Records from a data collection
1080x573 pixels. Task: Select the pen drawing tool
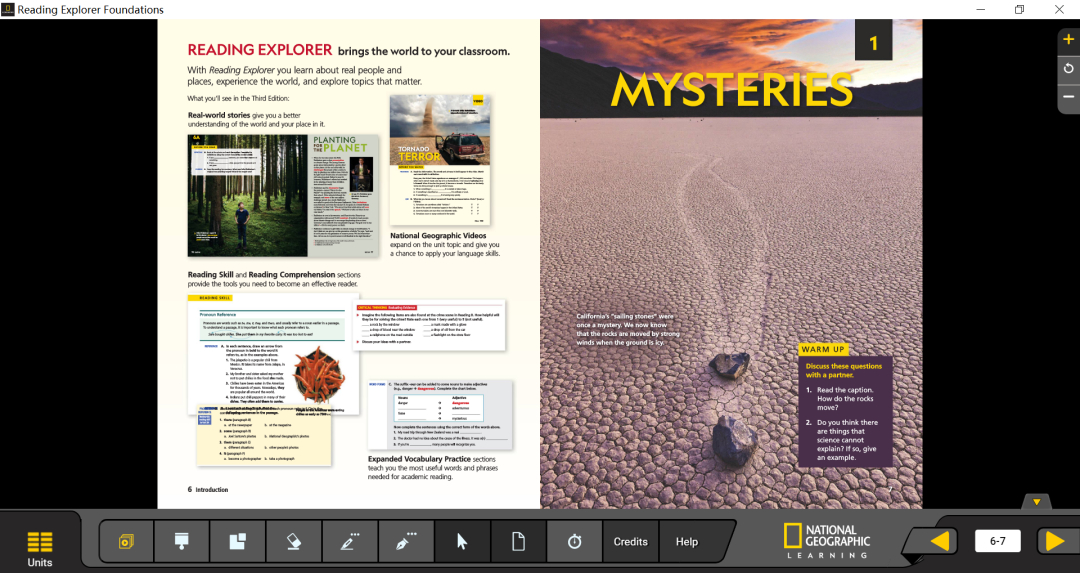[x=406, y=542]
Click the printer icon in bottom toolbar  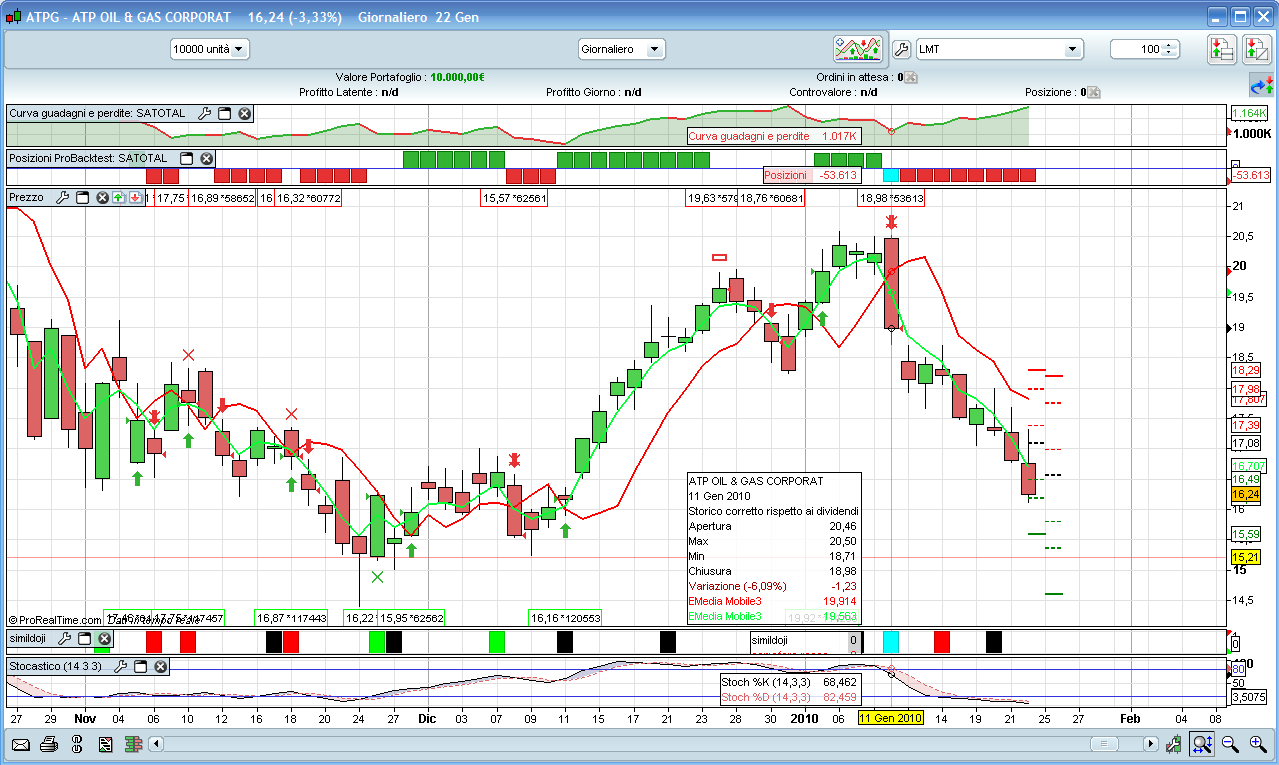(49, 744)
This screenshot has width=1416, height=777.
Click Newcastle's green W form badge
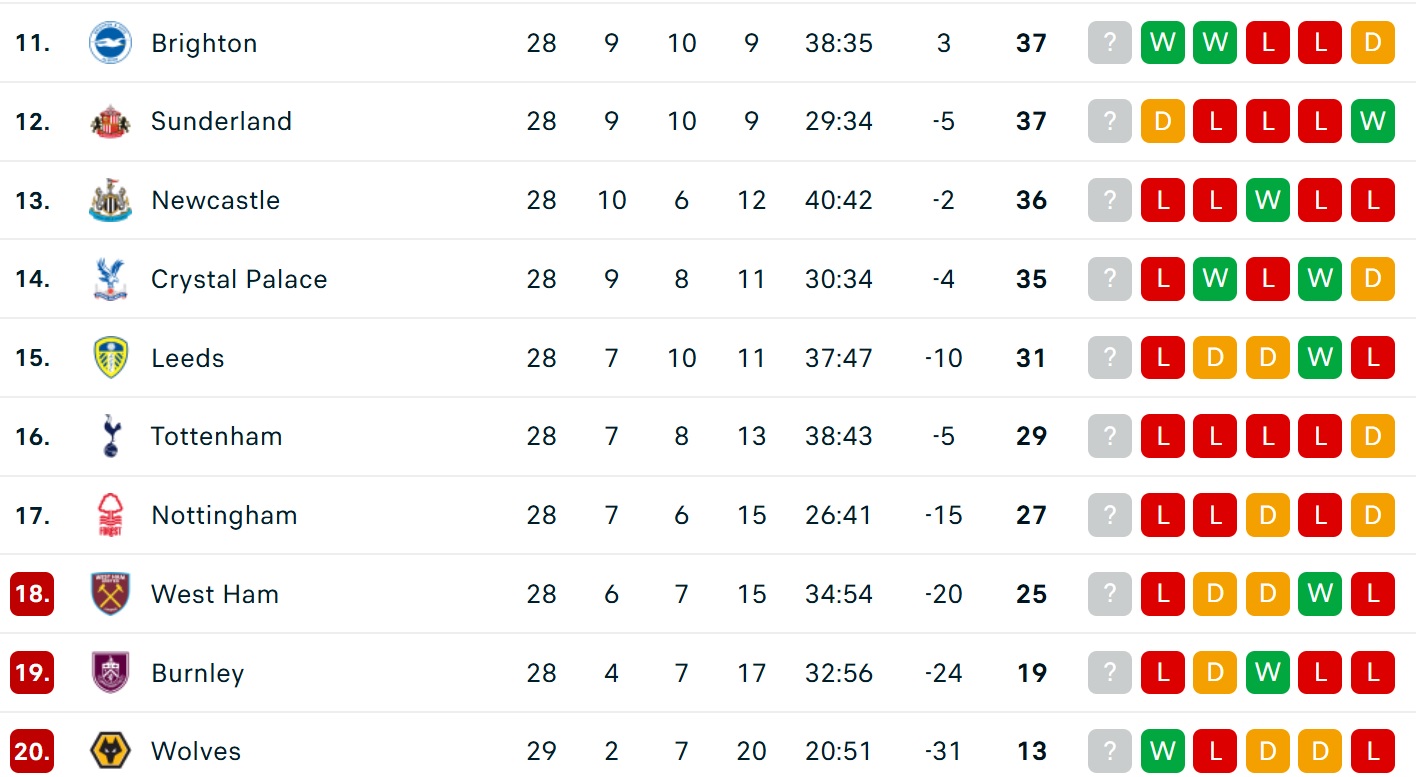coord(1267,200)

• _Exercise requirements_
With the pictures left out, copy exactly the lines above from the line containing "This screenshot has width=1416, height=777." through the last line of the entries.

• _Expected output_
This screenshot has width=1416, height=777.
Click Newcastle's green W form badge
coord(1267,200)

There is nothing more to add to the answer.